Pada Oktober 2019, Arab Saudi meminta Perdana Menteri Irak Adel Abdul Mahdi untuk menengahi pertemuan antara perwakilan Iran dan Arab Saudi di Baghdad.
2020: Pada Juni 2020, Menteri Luar Negeri Arab Saudi Pangeran Faisal meminta komunitas internasional untuk memperpanjang embargo senjata terhadap Iran, menggambarkan Iran sebagai “bahaya besar”. Pada bulan September tahun itu, putra mahkota Saudi mengutuk Iran karena menyebarkan “kekacauan dan ekstremisme” di wilayah tersebut.
2021: Pada April 2021, Iran dan Arab Saudi mengadakan putaran pertama pembicaraan pereda ketegangan yang dimediasi oleh Baghdad. Empat putaran negosiasi diadakan antara April 2021 dan September 2022 sebelum prosesnya terhenti karena krisis politik di Irak.
Pada Agustus 2021, menteri luar negeri Iran dan Arab Saudi bertemu sebentar di sela-sela KTT Baghdad. Sebulan kemudian, putra mahkota Saudi dalam pidatonya di PBB mengungkapkan harapan bahwa pembicaraan dengan Iran akan membawa “hasil nyata untuk membangun kepercayaan.”
2022: Sebelum putaran keempat pembicaraan pada Mei 2022, proses tersebut terhenti sebentar setelah muncul laporan tentang eksekusi massal di Arab Saudi, termasuk terhadap 41 orang Syiah.
Iran tiba-tiba menarik diri tanpa memberikan alasan. Proses dilanjutkan sebulan kemudian.
Pada Oktober 2022, penasihat utama pemimpin tertinggi Iran Ali Akbar Velayati menyerukan pembukaan kembali kedutaan dan pemulihan hubungan diplomatik antara kedua negara.
Pada November 2022, di tengah protes di seluruh negeri di Iran, Menteri Intelijen Iran Esmail Khatib memperingatkan Arab Saudi agar tidak mencampuri urusan dalam negeri negara itu.
Banyak pejabat Iran, termasuk kepala IRGC Jenderal Hossein Salami, menuduh Iran International yang terkait dengan Saudi “memicu kerusuhan.”
Pada Desember 2022, Presiden China Xi Jinping mengunjungi Arab Saudi dan mengadakan pembicaraan ekstensif dengan otoritas tinggi Saudi, termasuk Putra Mahkota Mohammad bin Salman.
Kunjungan itu, bagaimanapun, dibayangi oleh pernyataan bersama antara China dan GCC (Dewan Kerjasama Teluk) yang menimbulkan keheranan di Teheran.
2023: Presiden Iran Ebrahim Raisi mengunjungi Beijing, kunjungan kenegaraan pertama ke China oleh seorang presiden Iran dalam dua dekade.
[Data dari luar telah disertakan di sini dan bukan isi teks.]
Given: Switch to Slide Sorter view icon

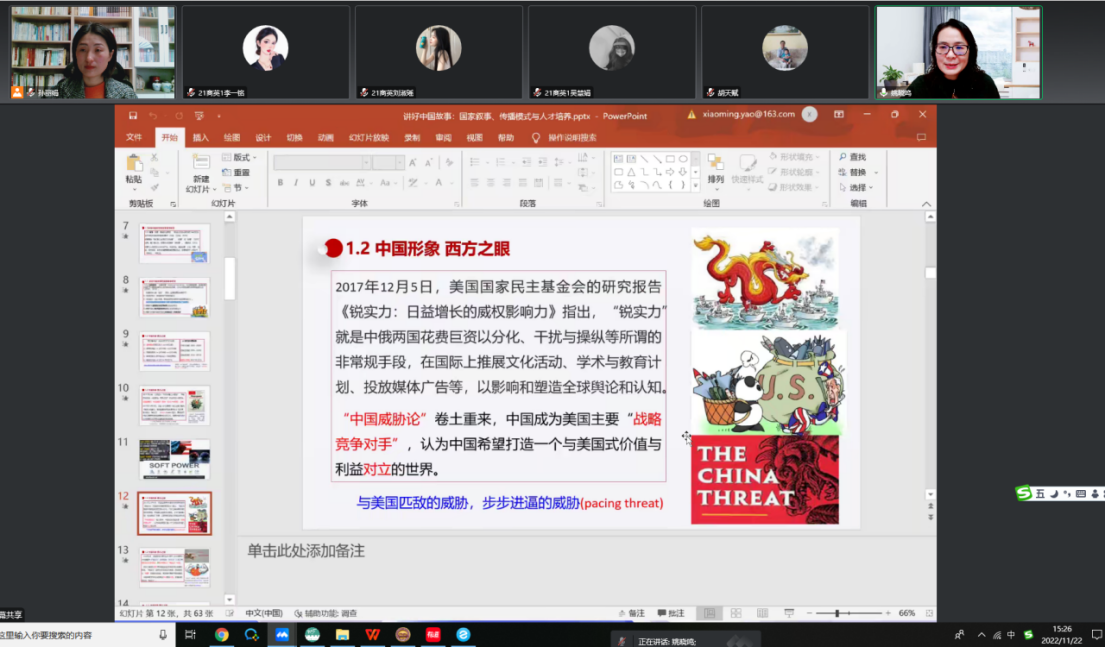Looking at the screenshot, I should 735,613.
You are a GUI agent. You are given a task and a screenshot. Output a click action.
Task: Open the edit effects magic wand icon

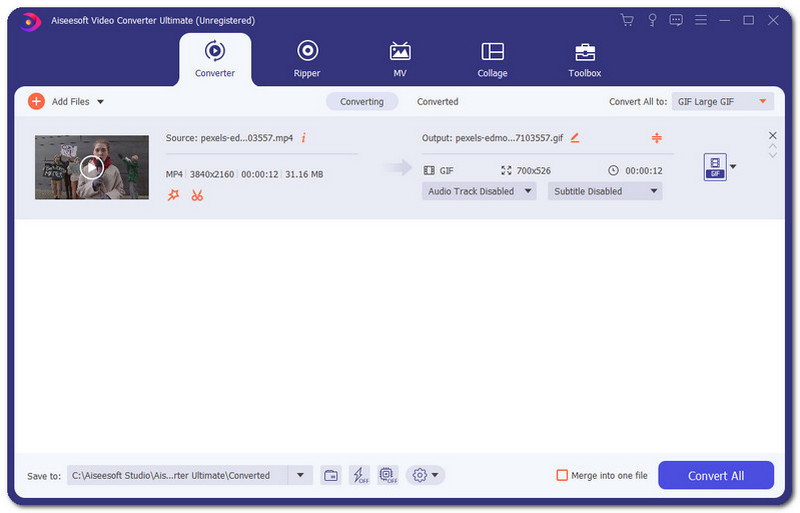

Selama kunjungan tersebut, dia menerima tawaran mediasi antara Teheran dan Riyadh dari timpalannya dari China Xi Jinping.
Pada 11 Maret 2023, pejabat tinggi keamanan kedua negara bertemu di Beijing dan menandatangani perjanjian untuk memulihkan hubungan diplomatik dan membuka kembali kedutaan, mengakhiri pembekuan tujuh tahun.
Pada 6 April 2023, diplomat top Iran dan Arab Saudi mengadakan pertemuan di Beijing, kontak pertama antara kedua menteri luar negeri dalam lebih dari tujuh tahun.
Mereka sepakat untuk membuka kembali kedutaan dalam waktu dua bulan dan menegaskan kembali komitmen mereka terhadap keamanan dan stabilitas regional.